▸ **What this task involves**
Write the lines below as a JSON list of strings, one string per line, skipping blank lines. Leave the pictures out.

[Page and screen pointing data]

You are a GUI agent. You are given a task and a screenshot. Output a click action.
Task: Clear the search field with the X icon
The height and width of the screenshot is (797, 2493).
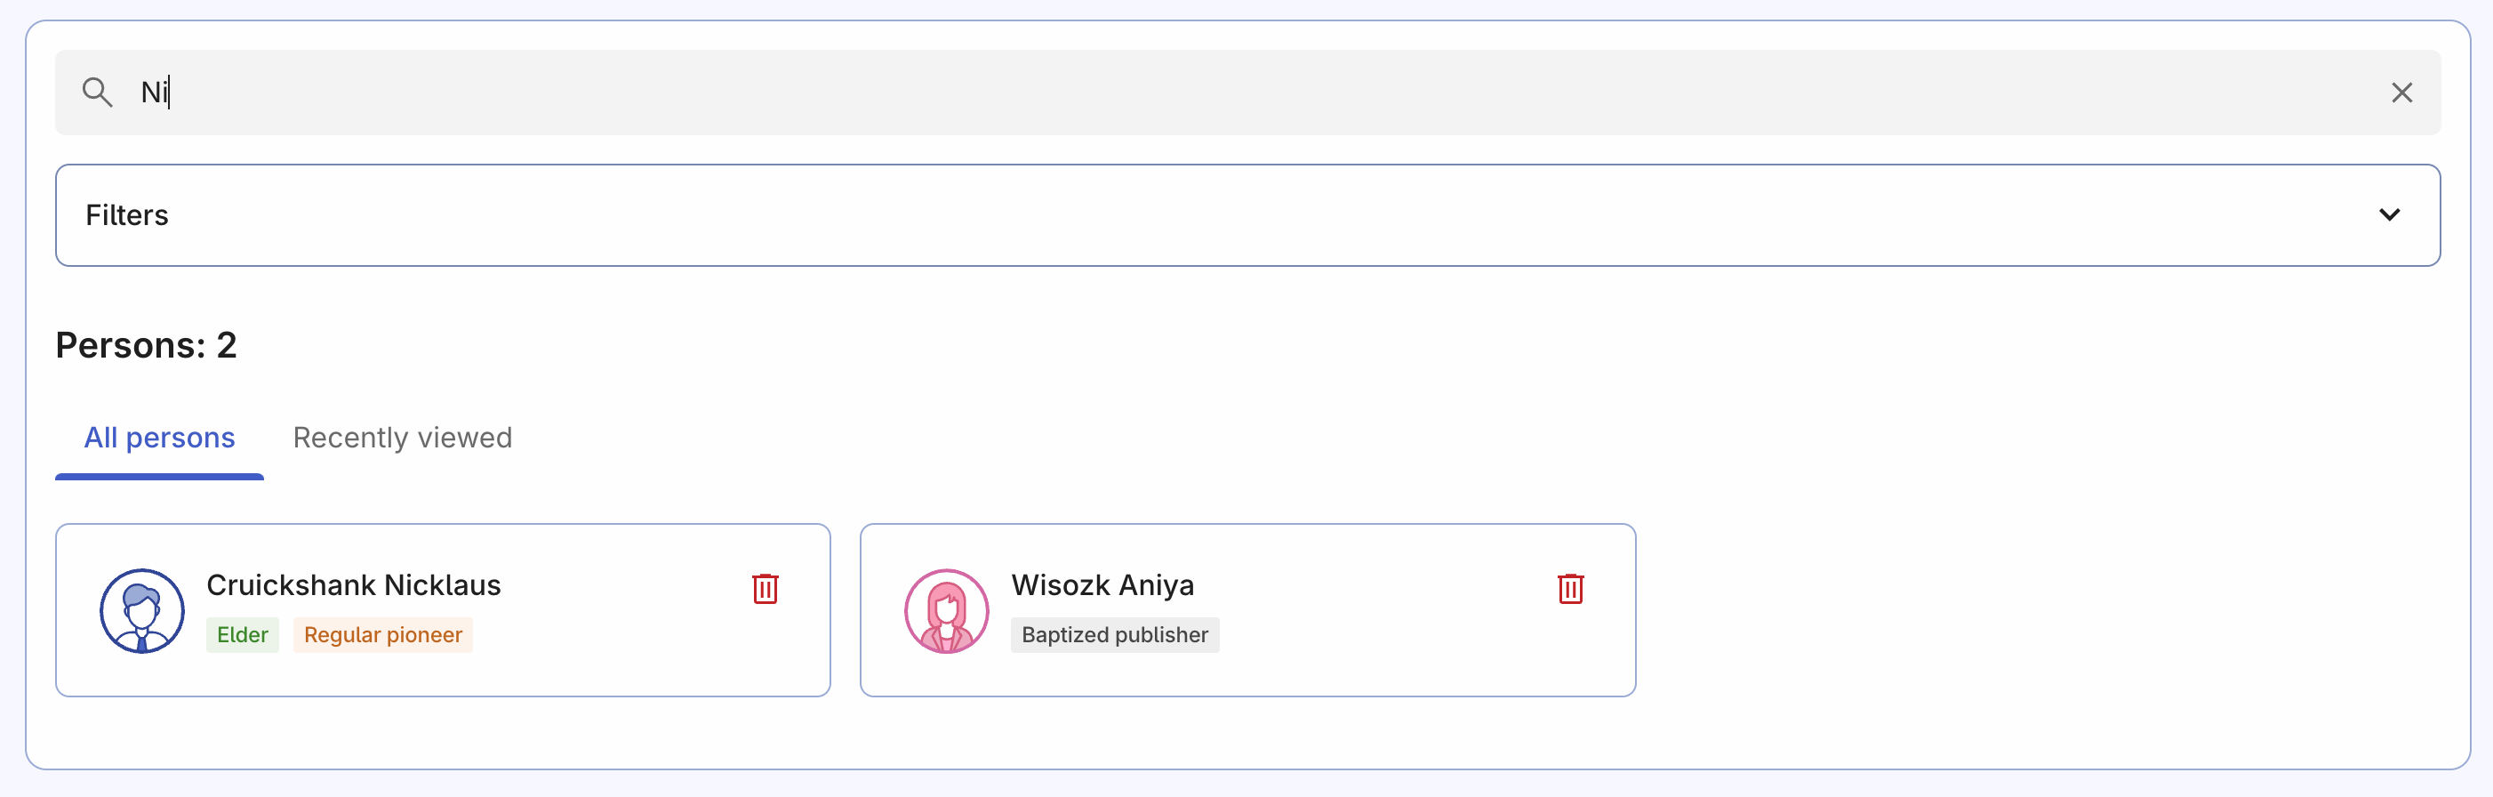2401,93
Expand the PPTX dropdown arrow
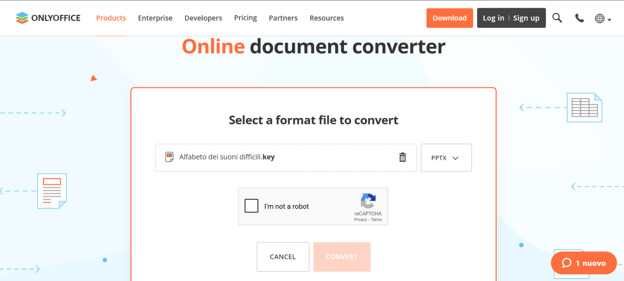 pyautogui.click(x=456, y=158)
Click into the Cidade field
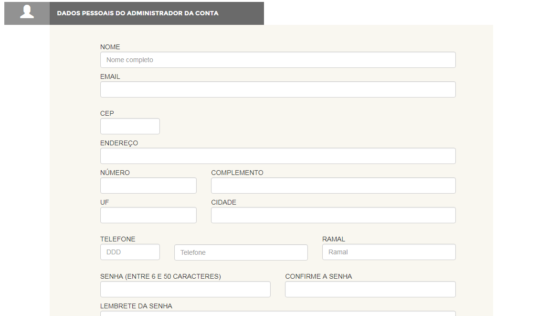This screenshot has height=316, width=538. pos(333,215)
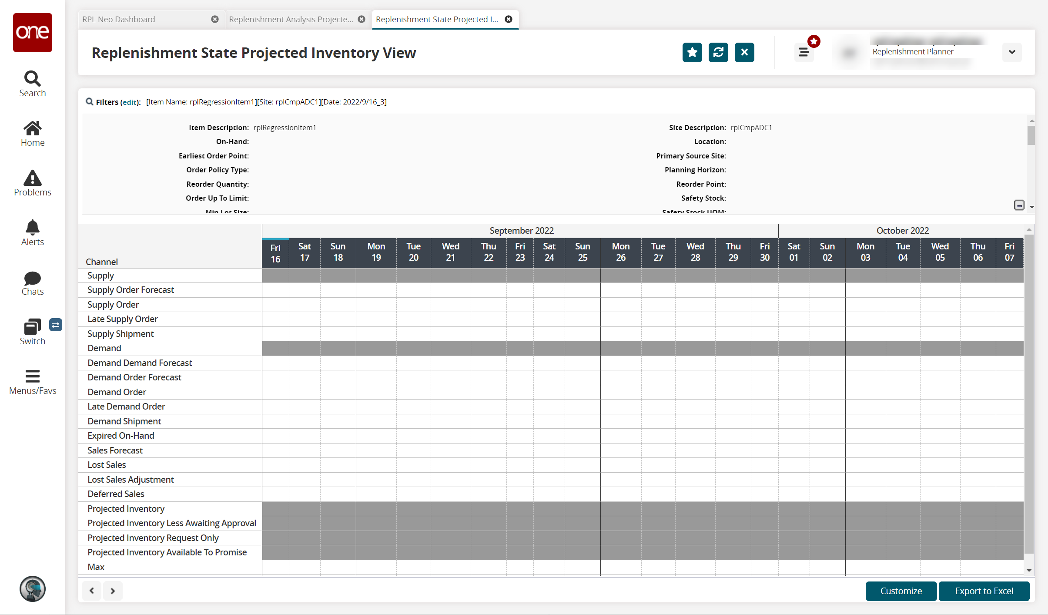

▸ **Solution for this exercise**
[
  "You are a GUI agent. You are given a task and a screenshot. Output a click action.",
  "Task: Clear the search field with the X icon",
  "The height and width of the screenshot is (797, 2493).",
  "2401,93",
  "Expand the PPTX dropdown arrow",
  " pyautogui.click(x=456, y=158)",
  "Click into the Cidade field",
  "This screenshot has height=316, width=538. pos(333,215)"
]